SUPPLIED DATA —
▼

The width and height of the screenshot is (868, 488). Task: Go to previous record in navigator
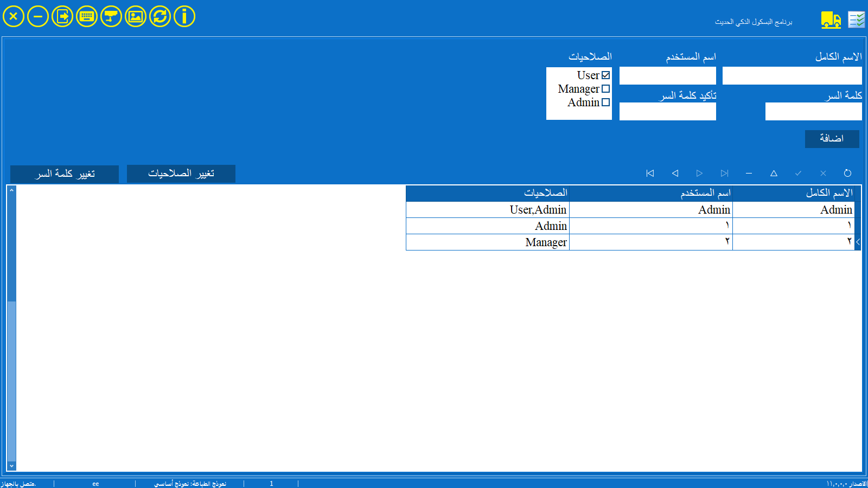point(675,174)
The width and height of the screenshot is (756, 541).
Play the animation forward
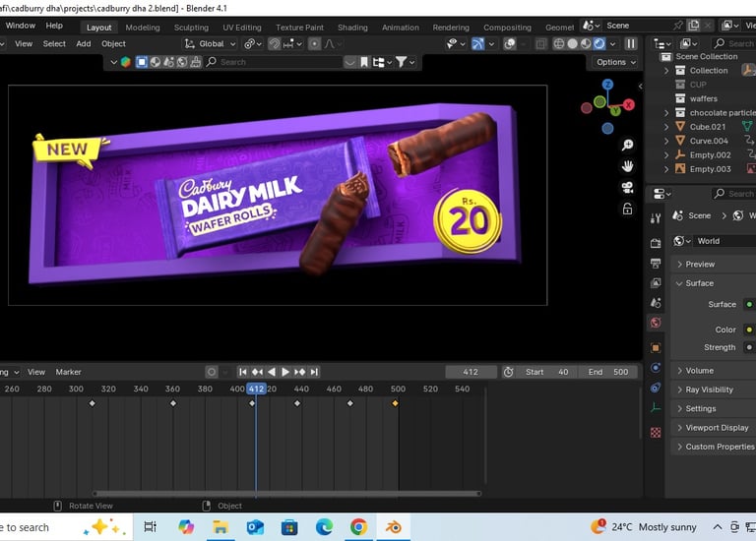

▲
▼

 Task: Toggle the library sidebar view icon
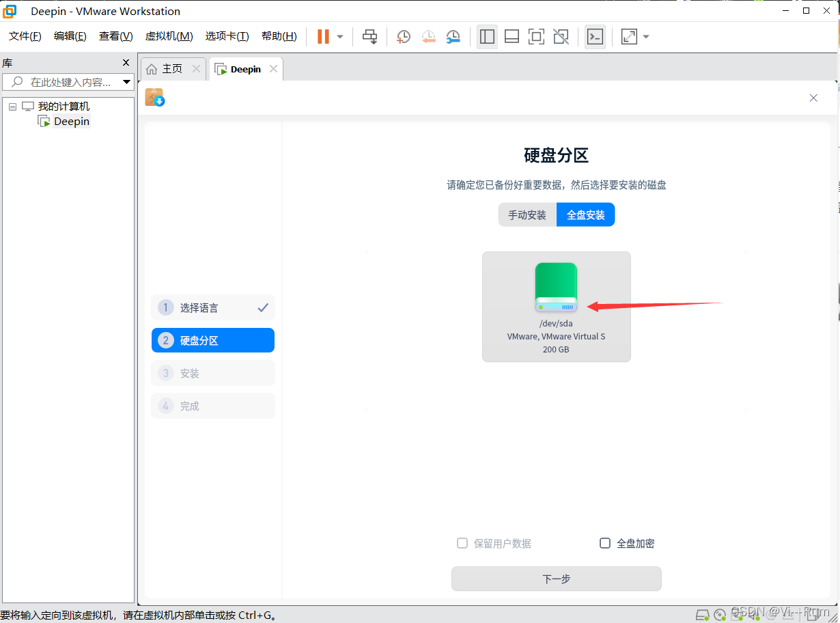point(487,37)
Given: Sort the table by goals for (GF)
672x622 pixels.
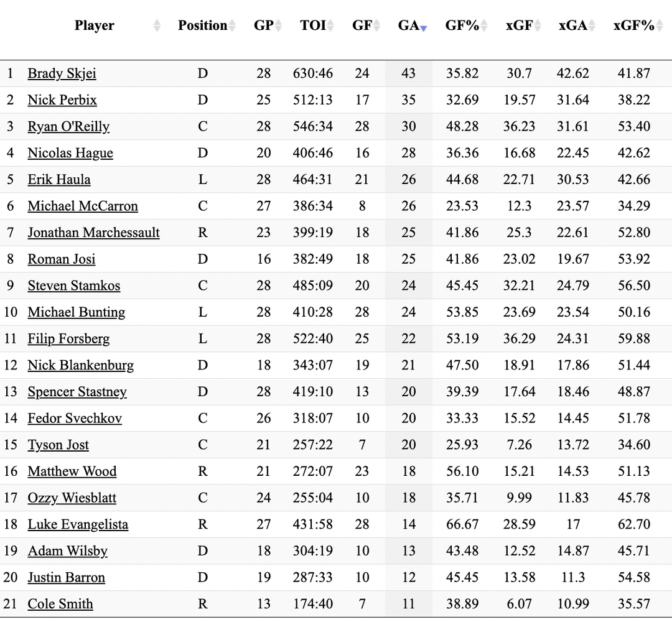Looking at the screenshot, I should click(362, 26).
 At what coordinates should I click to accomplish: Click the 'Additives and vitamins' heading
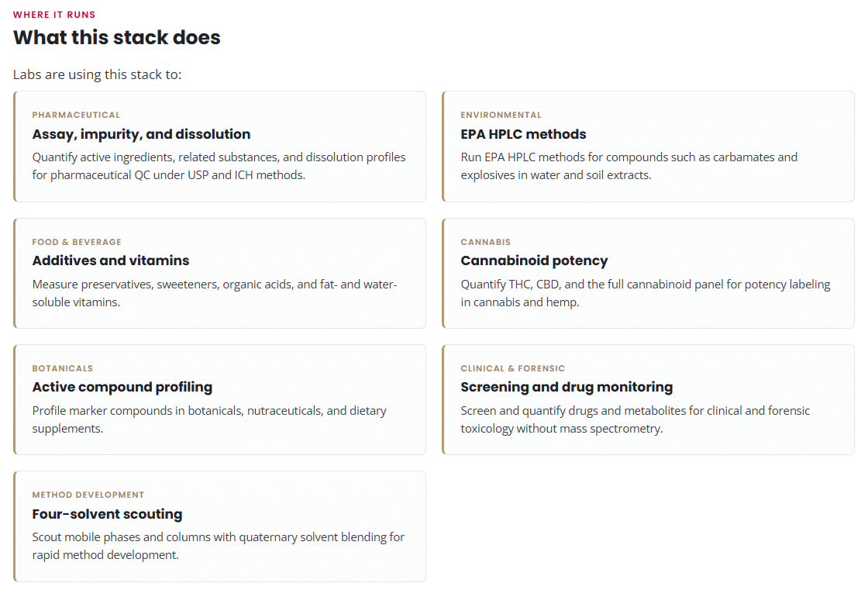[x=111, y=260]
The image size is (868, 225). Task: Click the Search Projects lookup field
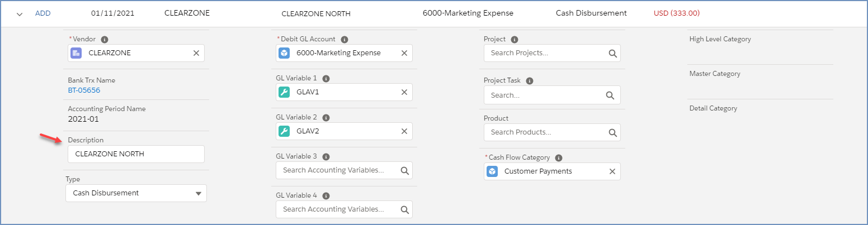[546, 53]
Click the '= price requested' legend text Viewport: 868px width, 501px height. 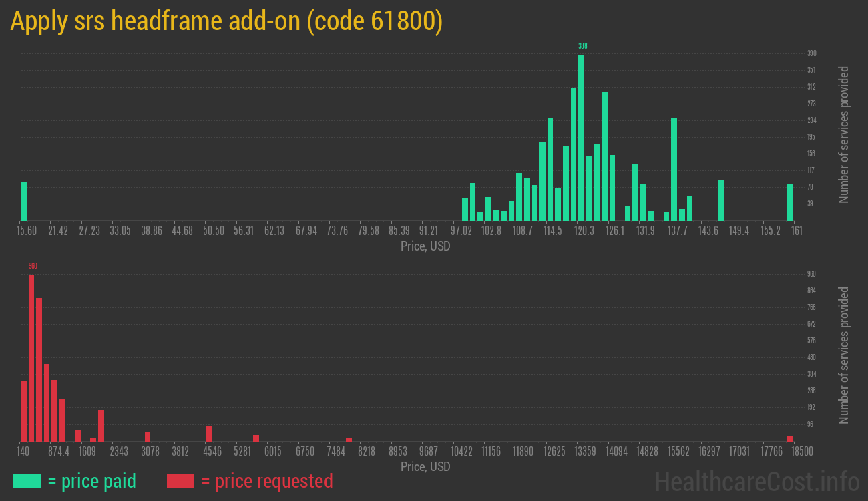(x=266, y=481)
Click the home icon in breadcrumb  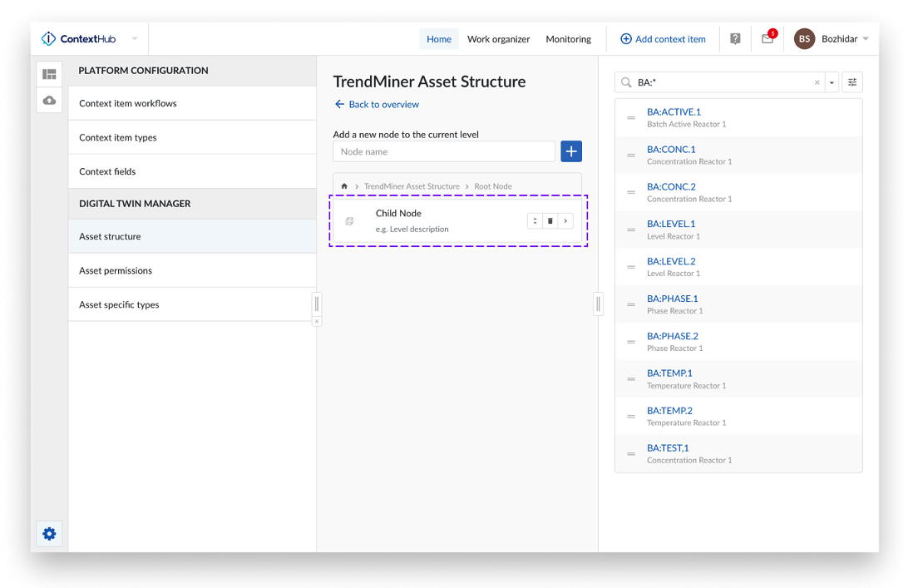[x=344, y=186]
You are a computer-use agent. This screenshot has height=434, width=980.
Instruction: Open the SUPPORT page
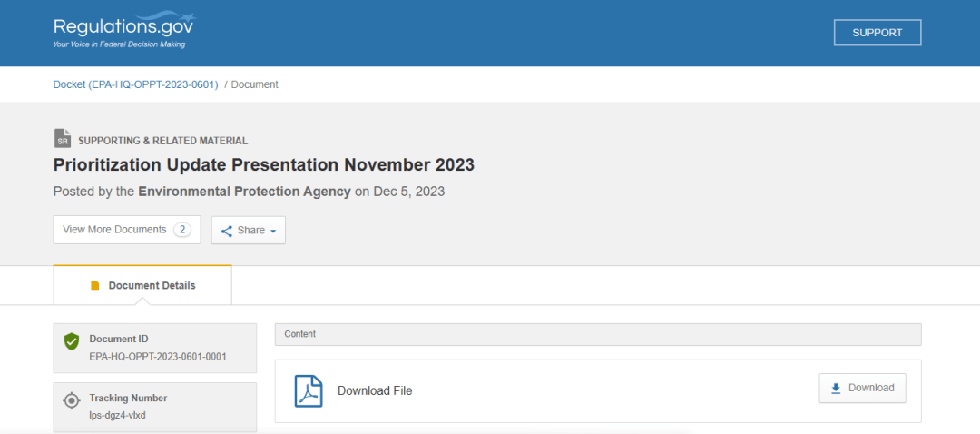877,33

▲
▼

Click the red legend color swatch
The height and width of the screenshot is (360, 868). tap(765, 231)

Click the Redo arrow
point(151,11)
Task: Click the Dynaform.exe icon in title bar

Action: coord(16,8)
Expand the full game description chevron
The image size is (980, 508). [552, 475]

▲

ACTIVITY — Looking at the entries above, can you reproduce exactly the lines from the one that holds "The width and height of the screenshot is (756, 541)." through the one that holds "Play the animation forward", and only those?

YOUR RESPONSE —
The width and height of the screenshot is (756, 541).
Play the animation forward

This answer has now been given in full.